The editing was two-part. Firstly, I used the Clone stamp tool to remove the hairs on the lip, face and arms. I also like to remove ‘flying hairs’ that appear over the background to achieve an overall cleaner look. Secondly, I used a dodge-and-burn editing technique to smooth out skin imperfections. This method, popularised by Calvin Hollywood and others, requires pixel-level editing on a 50% grey layer set to “Soft Light” blending mode. This editing layer is set above the main image layer, like so:
To setup up this layer, select Layer > New > Layer… then select Mode: Soft Light, and (importantly) check the box underneath “Fill with neutral color 50%”. Then select that newly-created layer and lay down (using a brush or pencil) dark grey colouring over the relatively bright areas you want to tone down, and conversely apply light white colouring to areas you want to brighten up. When you draw in this way on the Soft Light layer, you’ll see changes in the lightness or darkness appear on the underlying pixels on the image. This is how the blend mode works. To show an example of how that layer was edited, check out the following – note this is not what you’ll see directly.

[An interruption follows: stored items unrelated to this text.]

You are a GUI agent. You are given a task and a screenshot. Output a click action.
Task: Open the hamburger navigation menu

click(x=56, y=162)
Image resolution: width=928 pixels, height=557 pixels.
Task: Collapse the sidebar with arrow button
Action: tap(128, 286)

I’ve exaggerated the layer effect so you can see where the light/dark areas were applied. You can see the effect or difference in the next image as a close-up.

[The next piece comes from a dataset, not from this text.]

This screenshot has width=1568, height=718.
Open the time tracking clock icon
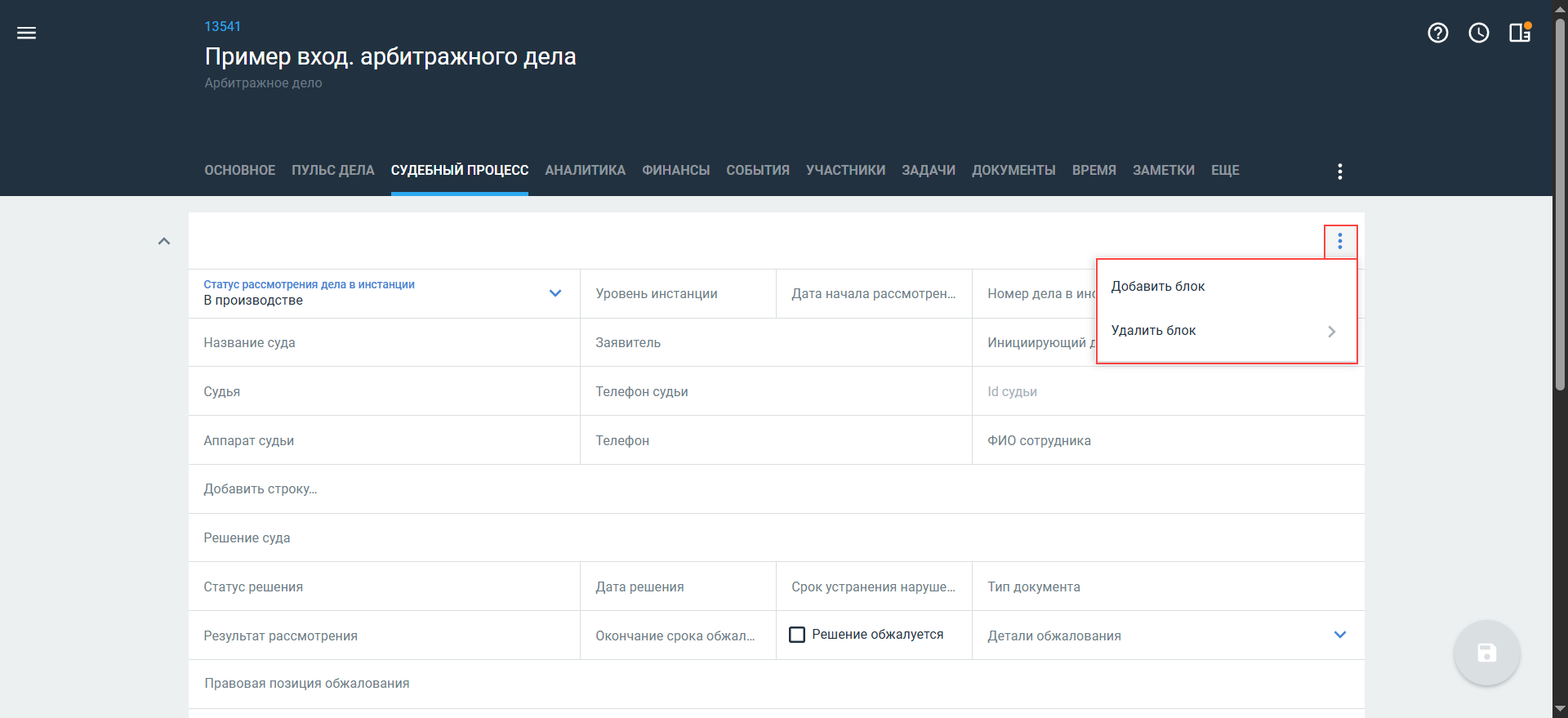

The effect is subtle but noticeable. I’ve not done a comprehensive job on the skin retouching (this was about 30 mins work) but most areas of concern were addressed – mainly under the eyes and around the nose. I think the skin in the After editing image is better than the original.
Here are a couple of other images, and a brief editing rundown.
Image © Michael Sydenham
In the Original Bec was shot with a daylight flash against a predominately tungsten background. I used two layers to correct the image. One layer preserved the tungsten background, and another layer with just Bec and the original daylight treatment.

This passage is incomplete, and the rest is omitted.